* **Text block**
* * *

The aim of our project is to engineer a new component that could be universally used to build more complex or more controllable biological circuits inside chassis organisms. This new component consists in a protease that can be reversibly induced by light, after which it can specifically degrade any given target protein as long as it is properly tagged.
This system is to be constitutively expressed in the chassis, but will remain as an inactive state until light application. The protease activity is thus expected to be instantly turned on upon application of light since there is neither transcriptional nor translationnal delay.


The system combines two important different features : specificity, and light sensitivity.

-Specificity : We based our system on the ClpXP protease, from E. coli. In wild type E. coli, ClpX forms a ring of hexamer and binds to a double heptamer of ClpP. ClpX recognizes a specific C-terminal degradation tag called SsrA and starts to unfold the tagged protein. The denatured polypeptide is translocated into the ClpP subunit, which breaks peptide bonds.

Note : In vivo, the SsrA tag is added to incomplete proteins whose translation has been aborted. Thus, misfunctionnal proteins do not accumulate inside the cell.

-Light sensitivity : We used PhyB (phytochrome B) from A. thaliana and its natural chromophore PCB (phycocyanobilline). Holo phytochrome can absorb red light (pick at 660 nm) and through a structural transition it reaches its activated Pfr state. Under far red light (730 nm) the holo phytochrome goes back to its fundamental inactive Pr state. PIF-3 and PIF-6 (Phytochrome Interacting Factor 3 and 6) are natural partners of PhyB in A. thaliana and bind to PhyB in the Pfr state but not in the Pr state. This is the basis of the controllable feature of our system.

How does it work?

There are different variant of SsrA tags which are more or less efficiently recognized by ClpX. The DAS tag (T.Baker et al.) has a higher Kd value than wild type SsrA tag, and thus degradation of DAS-tagged proteins is not significant.

In vivo though, DAS-tagged protein can still be significantly degraded within the range of physiological concentrations under the action of an adaptator protein (SspB) which help tethering the tagged protein to the protease.

The idea is to replace this adaptator system with a light sensitive tethering system.

How did we proceed?

For the protease, we fused either the 650 or 900 first aminoacids of PhyB to a trimer of the last 364 aminoacids of ClpX. Indeed, the N terminal end of ClpX contains a domain which is responsible for interaction with its natural adaptator protein (SspB) that we would avoid. As this N-terminal domain is also partially responsible for ClpX subunits complexation into an hexamer, fusing three C-terminal end of ClpX together with appropriate linkers increases the stability of the system (T. Baker et al.) in the absence of this N-terminal domain.

The target protein will be tagged with both DAS at C-terminal end, and with the Active Phytochrome Binding (APB) motif (the first hundred aminoacids of PIF-3 or PIF-6), either at N terminal end or just upstream the DAS tag.

Under red light, the APB motif of the target protein binds to PhyB and facilitate recognition of DAS tag by ClpX, thus promoting degradation. Far red light instantly inhibits degradation of tagged proteins.

* * *

* **Available data**
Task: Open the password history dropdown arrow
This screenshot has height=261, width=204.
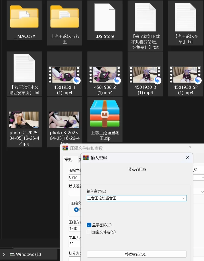Action: pyautogui.click(x=183, y=198)
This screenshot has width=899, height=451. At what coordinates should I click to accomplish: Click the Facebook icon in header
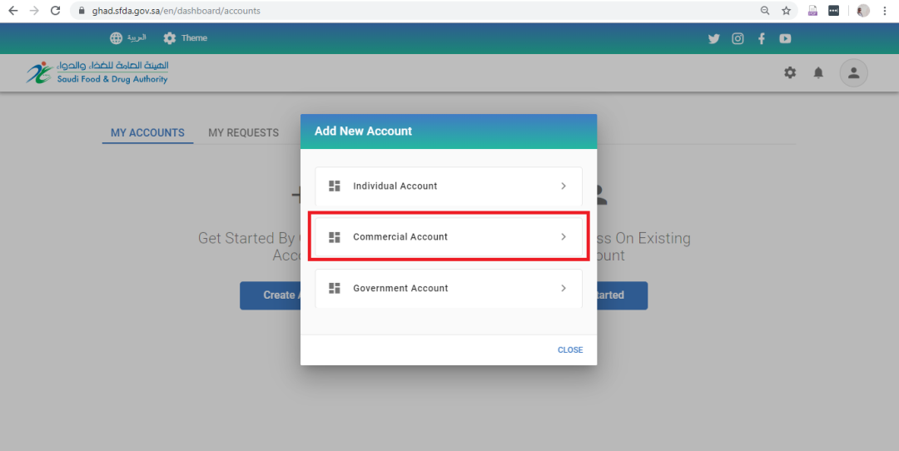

* * *

* **Task to carry out**
Reproduce the passage of the protease project text starting at "Note : In vivo, the" and ending at "of our system.".

* **Response for this exercise**
Note : In vivo, the SsrA tag is added to incomplete proteins whose translation has been aborted. Thus, misfunctionnal proteins do not accumulate inside the cell.

-Light sensitivity : We used PhyB (phytochrome B) from A. thaliana and its natural chromophore PCB (phycocyanobilline). Holo phytochrome can absorb red light (pick at 660 nm) and through a structural transition it reaches its activated Pfr state. Under far red light (730 nm) the holo phytochrome goes back to its fundamental inactive Pr state. PIF-3 and PIF-6 (Phytochrome Interacting Factor 3 and 6) are natural partners of PhyB in A. thaliana and bind to PhyB in the Pfr state but not in the Pr state. This is the basis of the controllable feature of our system.